Using Automatic Instrumentation

Implementation of automatic instrumentation varies between frameworks, but each need just a few lines of code. Each implementation instruments the entrypoint for your application (usually a request) by starting a trace, collecting some commonly used fields, ending the trace, and sending the event data to Honeycomb.

You can build on this instrumentation by adding application-specific context as well as your own trace spans.

The Beeline uses Django’s request/response middleware (>1.10) and database query execution wrapper (>2.0).

In your project’s settings.py file:

MIDDLEWARE = [
    ...
    'beeline.middleware.django.HoneyMiddleware',
    ...
]

(If you’d prefer to not use db instrumentation, use the HoneyMiddlewareHttp class instead.)
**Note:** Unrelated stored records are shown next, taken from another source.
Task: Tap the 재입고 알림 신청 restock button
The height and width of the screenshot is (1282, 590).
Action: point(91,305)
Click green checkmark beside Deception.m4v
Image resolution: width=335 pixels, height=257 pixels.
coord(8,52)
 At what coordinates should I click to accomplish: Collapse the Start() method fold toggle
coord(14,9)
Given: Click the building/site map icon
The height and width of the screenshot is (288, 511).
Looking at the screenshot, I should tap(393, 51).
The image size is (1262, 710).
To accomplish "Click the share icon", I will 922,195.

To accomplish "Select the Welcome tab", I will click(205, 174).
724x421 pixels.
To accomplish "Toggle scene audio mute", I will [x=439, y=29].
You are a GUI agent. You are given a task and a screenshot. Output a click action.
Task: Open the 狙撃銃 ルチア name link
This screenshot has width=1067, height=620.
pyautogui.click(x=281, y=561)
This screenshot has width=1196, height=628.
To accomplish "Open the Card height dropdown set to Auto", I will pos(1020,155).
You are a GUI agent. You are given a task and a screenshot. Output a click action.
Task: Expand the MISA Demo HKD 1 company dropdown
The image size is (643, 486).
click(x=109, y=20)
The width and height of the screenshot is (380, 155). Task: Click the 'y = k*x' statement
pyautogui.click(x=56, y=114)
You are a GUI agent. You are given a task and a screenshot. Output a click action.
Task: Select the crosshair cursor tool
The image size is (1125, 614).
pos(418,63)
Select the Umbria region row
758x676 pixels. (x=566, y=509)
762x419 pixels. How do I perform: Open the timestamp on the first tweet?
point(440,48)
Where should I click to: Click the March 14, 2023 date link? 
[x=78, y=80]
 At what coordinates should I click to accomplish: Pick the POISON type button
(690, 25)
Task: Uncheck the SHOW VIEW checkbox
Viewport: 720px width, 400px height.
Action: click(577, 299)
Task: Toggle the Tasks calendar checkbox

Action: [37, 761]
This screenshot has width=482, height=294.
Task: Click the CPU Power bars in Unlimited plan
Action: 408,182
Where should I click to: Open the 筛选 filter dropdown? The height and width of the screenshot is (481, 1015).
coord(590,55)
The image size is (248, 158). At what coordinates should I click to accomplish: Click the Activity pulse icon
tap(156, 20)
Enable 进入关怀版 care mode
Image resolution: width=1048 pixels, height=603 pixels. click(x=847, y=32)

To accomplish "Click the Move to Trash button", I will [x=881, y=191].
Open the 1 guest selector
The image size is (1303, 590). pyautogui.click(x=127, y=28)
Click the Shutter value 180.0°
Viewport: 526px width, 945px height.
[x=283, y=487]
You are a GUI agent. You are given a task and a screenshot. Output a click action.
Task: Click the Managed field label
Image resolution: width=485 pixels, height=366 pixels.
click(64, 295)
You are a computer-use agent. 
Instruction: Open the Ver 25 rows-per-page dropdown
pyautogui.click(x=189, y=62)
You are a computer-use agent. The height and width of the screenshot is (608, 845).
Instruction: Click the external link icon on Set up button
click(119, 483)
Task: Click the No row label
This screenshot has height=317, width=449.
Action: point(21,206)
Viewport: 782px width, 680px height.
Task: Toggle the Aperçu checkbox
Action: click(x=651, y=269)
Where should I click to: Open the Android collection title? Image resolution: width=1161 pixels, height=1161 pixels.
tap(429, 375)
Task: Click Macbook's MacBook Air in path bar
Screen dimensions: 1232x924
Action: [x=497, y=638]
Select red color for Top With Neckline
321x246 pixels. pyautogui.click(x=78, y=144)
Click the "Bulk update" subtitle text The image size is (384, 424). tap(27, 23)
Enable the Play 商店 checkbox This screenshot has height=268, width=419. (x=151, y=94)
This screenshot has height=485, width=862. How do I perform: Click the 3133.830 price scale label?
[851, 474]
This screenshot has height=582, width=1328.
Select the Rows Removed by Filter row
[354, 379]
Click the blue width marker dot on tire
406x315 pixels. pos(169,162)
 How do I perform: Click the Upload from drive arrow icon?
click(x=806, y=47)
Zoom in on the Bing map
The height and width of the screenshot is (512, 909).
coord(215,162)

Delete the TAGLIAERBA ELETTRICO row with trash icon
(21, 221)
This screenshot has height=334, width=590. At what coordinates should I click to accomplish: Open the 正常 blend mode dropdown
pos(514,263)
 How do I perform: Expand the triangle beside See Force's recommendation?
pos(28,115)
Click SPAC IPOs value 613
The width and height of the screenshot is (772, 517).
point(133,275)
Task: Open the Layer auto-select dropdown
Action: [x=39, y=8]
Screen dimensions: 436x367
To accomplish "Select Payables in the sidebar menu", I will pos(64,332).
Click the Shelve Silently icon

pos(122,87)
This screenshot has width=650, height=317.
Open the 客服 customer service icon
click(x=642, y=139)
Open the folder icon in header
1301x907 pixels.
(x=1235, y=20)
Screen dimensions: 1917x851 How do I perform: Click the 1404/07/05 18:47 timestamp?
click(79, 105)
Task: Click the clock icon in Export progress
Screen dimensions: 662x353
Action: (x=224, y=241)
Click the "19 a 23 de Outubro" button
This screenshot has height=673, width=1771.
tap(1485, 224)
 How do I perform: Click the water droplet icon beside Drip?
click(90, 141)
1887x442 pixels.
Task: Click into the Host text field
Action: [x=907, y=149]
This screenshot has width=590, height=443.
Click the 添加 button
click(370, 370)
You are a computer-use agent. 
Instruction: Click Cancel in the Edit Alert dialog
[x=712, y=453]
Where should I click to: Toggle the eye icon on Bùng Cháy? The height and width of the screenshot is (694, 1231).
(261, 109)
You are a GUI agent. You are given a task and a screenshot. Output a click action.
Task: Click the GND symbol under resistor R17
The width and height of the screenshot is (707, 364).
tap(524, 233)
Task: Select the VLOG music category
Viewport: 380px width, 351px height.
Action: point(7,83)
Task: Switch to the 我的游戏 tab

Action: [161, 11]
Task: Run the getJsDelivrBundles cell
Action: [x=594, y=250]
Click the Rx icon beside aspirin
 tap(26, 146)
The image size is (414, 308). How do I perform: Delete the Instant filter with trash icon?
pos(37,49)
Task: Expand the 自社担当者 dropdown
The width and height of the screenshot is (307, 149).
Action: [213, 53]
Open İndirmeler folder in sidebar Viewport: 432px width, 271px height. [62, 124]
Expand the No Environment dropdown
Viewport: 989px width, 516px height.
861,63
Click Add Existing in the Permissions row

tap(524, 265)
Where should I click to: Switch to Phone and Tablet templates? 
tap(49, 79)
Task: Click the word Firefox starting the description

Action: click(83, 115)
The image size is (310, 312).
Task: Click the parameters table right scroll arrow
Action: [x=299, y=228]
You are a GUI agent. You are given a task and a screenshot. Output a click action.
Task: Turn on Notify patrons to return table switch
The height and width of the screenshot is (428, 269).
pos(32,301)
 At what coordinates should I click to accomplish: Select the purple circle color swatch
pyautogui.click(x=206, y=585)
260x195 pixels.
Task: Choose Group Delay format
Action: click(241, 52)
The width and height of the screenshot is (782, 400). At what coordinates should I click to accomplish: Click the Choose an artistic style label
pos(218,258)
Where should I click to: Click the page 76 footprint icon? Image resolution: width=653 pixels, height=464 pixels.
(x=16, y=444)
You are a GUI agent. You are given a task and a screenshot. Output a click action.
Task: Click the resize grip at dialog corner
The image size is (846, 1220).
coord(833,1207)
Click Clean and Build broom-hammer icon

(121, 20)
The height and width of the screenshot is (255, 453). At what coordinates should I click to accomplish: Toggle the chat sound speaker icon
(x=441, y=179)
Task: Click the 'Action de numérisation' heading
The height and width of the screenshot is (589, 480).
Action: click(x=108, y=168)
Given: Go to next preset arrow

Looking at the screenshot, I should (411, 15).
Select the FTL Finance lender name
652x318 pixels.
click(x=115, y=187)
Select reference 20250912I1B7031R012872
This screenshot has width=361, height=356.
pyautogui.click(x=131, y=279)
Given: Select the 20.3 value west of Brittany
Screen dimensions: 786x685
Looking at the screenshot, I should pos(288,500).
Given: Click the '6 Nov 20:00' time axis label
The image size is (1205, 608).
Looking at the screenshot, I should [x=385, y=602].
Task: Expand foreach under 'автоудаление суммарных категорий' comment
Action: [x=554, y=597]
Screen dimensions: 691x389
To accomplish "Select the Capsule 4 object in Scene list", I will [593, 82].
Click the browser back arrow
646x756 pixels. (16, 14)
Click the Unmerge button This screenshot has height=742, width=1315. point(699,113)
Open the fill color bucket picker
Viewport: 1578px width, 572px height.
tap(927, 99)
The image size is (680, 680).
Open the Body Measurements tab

Then, in your app’s apps.py file:

from django.apps import AppConfig
import beeline

class MyAppConfig(AppConfig):
    def ready(self):
        beeline.init(
            writekey='YOUR_API_KEY',
            dataset='my-django-app',
            service_name='my-app-name',
            debug=True,
        )

Don’t forget to set your app’s default config in your app’s __init__.py file:

default_app_config = 'myapp.apps.MyAppConfig'

The Beeline makes use of WSGI middleware. If you are using Flask’s SQLAlchemy extension, you can also include our database middleware to get built-in query instrumentation.

Pass your Flask app to HoneyMiddleware.

import beeline
from beeline.middleware.flask import HoneyMiddleware

# see note below if you are using uwsgi/gunicorn pre-fork models (multiple processes)
beeline.init(writekey='YOUR_API_KEY', dataset="my-flask-app", service_name="my-app-name", debug=True)
app = Flask(__name__)
# db_events defaults to True, set to False if not using our db middleware with Flask-SQLAlchemy
HoneyMiddleware(app, db_events=True)

This will instrument HTTP requests. If you are using Flask’s SQLAlchemy extension, it will also instrument DB events. If you are not using Flask SQLAlchemy or prefer not to instrument DB events, set db_events to False.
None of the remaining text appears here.